The nature of the mind is best described by hylomorphism as opposed to idealism, substance dualism, and materialism. I will argue this for three reasons: first, hylomorphism solves the interaction and pairing problems of substance dualism; second, it solves the qualia and intentionality problems of materialism; and third, it offers a solution to the problem of what matter is, as raised by idealism. After arguing these points, I will then respond to some contemporary objections to hylomorphism.
Philosophical debates about the nature of the mind seek to understand what the mind is and whether it is material, immaterial, some combination of these two, or something else entirely like neutral monism. It’s an important discussion because it affects other important questions like whether or not there is an afterlife, whether machines could have minds, can studying the brain tell us everything about the mind, and others.
Hylomorphism, as argued by Aristotle and St. Thomas Aquinas, argues that a substance is composed of both form and matter. The substantial form acts upon or actualises matter to be what it is. (Aquinas, 1999b, para. 149-53; Aristotle, 1930, 193a28-31) These give rise to two intrinsic principles of the substance’s existence, being its formal and material causes.[1] The two extrinsic principles are its efficient and final causes, or what brings a substance into being, and the purpose for which a substance was brought into being, respectively.[2] Hylomorphism is distinct from substance dualism in that the immaterial (form) and material (matter) parts are not each distinct substances that only share an efficient causality.[3] Hylomorphism is also distinct from materialism in that it doesn’t believe that substances can be reducible to just their physical or material components. Finally, hylomorphism is also distinct from idealism in that it doesn’t believe that ideas are uninstantiated in a material way. Instead, hylomorphism requires that a substance be understood by the four causes being the material, formal, efficient and final.
In hylomorphism, the soul is the substantial form of a living being. (Aquinas, 1999a, para. 235; Aristotle, 1987, 412b10-13a10) In Thomistic hylomorphism, the rational soul is unique in that it has an essential operation, i.e the intellect, which operates apart from the body. Aquinas argues that since the intellect is subsistent and operates incorporeally, then the human soul must also be incorporeal and subsistent. (ST I, Q. 75, A. 2) This makes Thomistic hylomorphism a kind of dualism since a human soul could survive the death of its body and still have a limited subsistent existence. (ST I, Q. 75, A. 6) [4] However, hylomorphism can also be considered a kind of monism, since it argues that every being is only one composite substance.

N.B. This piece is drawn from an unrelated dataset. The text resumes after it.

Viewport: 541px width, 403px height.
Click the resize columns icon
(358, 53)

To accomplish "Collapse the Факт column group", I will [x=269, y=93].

I believe that Thomistic hylomorphism solves the major problems of substance dualism, namely the interaction problem and the pairing problem. The interaction problem of substance dualism argues that if a material substance and an immaterial substance shared no properties in common, then there would be no mode in which they could interact. However, if there was no mode in which two substances could interact then they cannot interact. Therefore, material and immaterial substances cannot interact. While there are versions of substance dualism that deny that there is a causal interaction between a mental substance and a physical substance, like parallelism, they end up with the problem of being unintuitive since we understand that our mental processes are causing our body to act or function in different ways.
Hylomorphism solves this interaction problem because it doesn’t view causation as something purely mechanistic but argues that the actualisation of potential is the basis for change. For Thomistic hylomorphism, everything that exists is already an actualisation of some potential and so the mind actualises potential in the body as a formal cause to matter (top-down causation) and the body actualises potential in the mind as a material cause to form (bottom-up causation). (ST I, Q. 84, A. 6; I-II, Q. 17, A. 4) Since substance dualism treats all causation as either efficient or material, it is unable to account for the interaction between mind and body.[5]

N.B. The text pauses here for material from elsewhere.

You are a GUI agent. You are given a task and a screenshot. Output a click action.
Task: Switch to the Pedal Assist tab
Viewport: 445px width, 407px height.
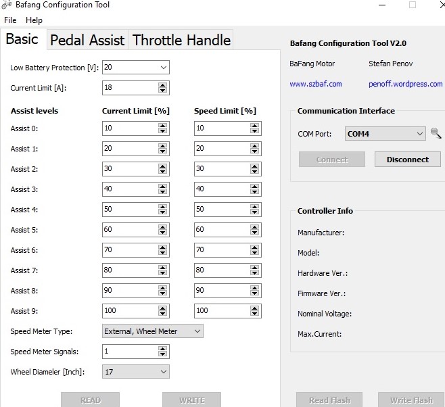tap(87, 40)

The second problem for substance dualism is the pairing problem. The pairing problem asks how an immaterial substance that lacks a spatial location could become attached to or associated with a particular material body. Since these two substances lack any sort of modal interaction, it seems as though there is no reason for why an immaterial substance would remain attached to or associated with some particular body.[6] Hylomorphism also provides a solution to this problem. Since the soul is the substantial form of a particular body, then a body is contingent upon its soul for it to be what it is. The body and soul are intrinsically linked by their formal and material causes within a single composite.
I also believe that hylomorphism solves the major problems of materialism, namely the problem of qualia, and the intentionality problem. The problem of qualia, or the hard problem of consciousness states that while the mind/brain performs many functions, there is also an accompanying experience of that function. While functions can be explained by a physical process, it seems that what it is like to have an experience is not susceptible to a physical explanation. Therefore, there is something about consciousness that can’t be reducible to something physical and thus an element of the mind is nonphysical.[7]

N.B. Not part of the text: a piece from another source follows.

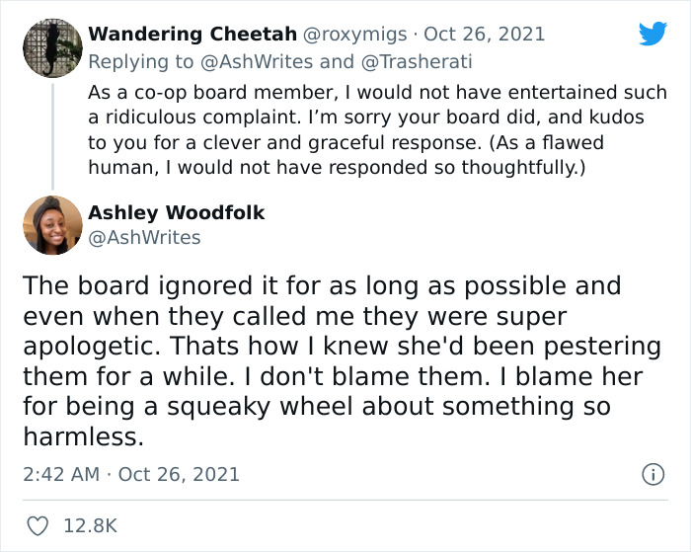Like the tweet with the heart icon
The image size is (691, 552).
tap(36, 525)

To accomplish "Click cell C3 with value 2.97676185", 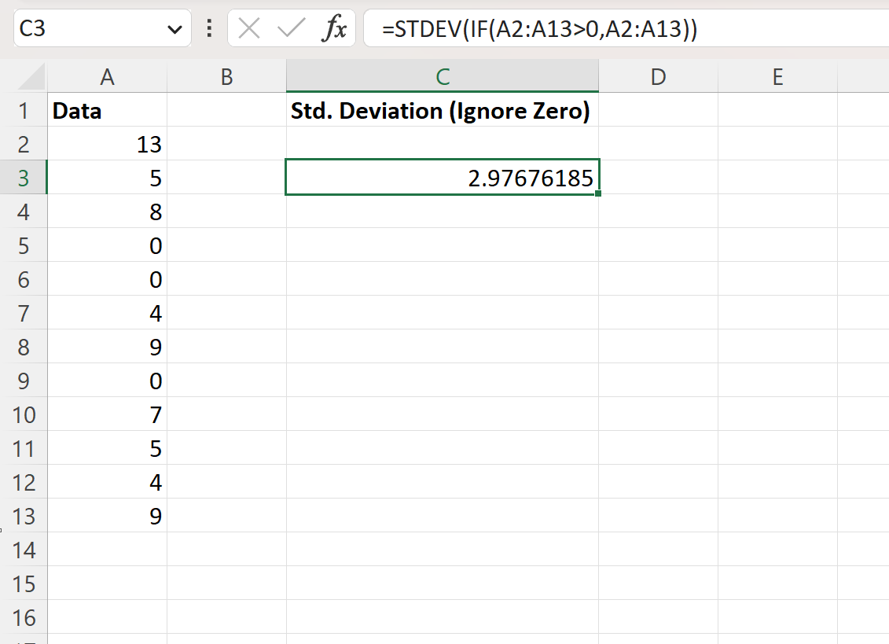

Hylomorphism is not committed to a purely material world and does not suffer the problem of having to explain non-physical qualia in materialist terms. Since forms are immaterial, qualia can be explained by some interaction between the body and the soul. Jaworski (2018, p. 1129), gives an explanation of how qualia can arise through the perception of an object in a hylomorphic framework by appealing to the unified event of the coordination of subsystems, and the interaction between subsystems, in the perception of an object by the immaterial form. The unified event of these causal interactions is produced by a supervenient coordination by the soul, it is this formal (relating to the form or soul) coordination that generates an experience or qualia. While this specific theory will be revised and refined by future philosophers, or perhaps even rejected for some better theory, it seems as though hylomorphism provides a sufficient solution to the problem of qualia by positing immaterial forms.
I also believe hylomorphism solves the intentionality problem for materialism. The problem of intentionality is that mental states are directed towards or contain events or objects beyond themselves. However, material entities never have content which is beyond themselves since matter is always contained or enclosed to itself. Therefore, mental states cannot be material.[8] Another version of the argument is about intentional inexistence, it states that some objects of intentional states cannot be reducible to a physical existence outside of the mind. An example is that if I desired a wife, the ‘wife’ in this case does not need to refer to any specific woman who I would like to be my wife. Whereas if I said that a car accident involved a wife, then it would refer to a specific woman. The former use of the term wife seems to have no existence outside of the mind and thus cannot be reducible to something physical. However, if something exists in the mind, but doesn’t exist physically, then the mind has non-physical content and thus must also be non-physical itself.[9]
Hylomorphism easily responds to this problem of intentionality by arguing for the existence of forms. Hylomorphism is generally committed to naïve or direct realism which allows for non-physical objects of intentional states to exist in the mind. Since these objects of intentional existence would be universal forms for Thomistic hylomorphism, the non-specific wife would just be the universal of wife existing in the intellect with the appetitive power desiring this universal as a good. This universal of wife wouldn’t need to refer to any specific woman or wife as the intellect knows universals, while the sense knows singulars. (ST I, Q. 86, A.1) However, even if hylomorphism wasn’t committed to naïve realism, the existence of the mind as partially immaterial allows the possibility of non-physical objects or events to exist in the mind.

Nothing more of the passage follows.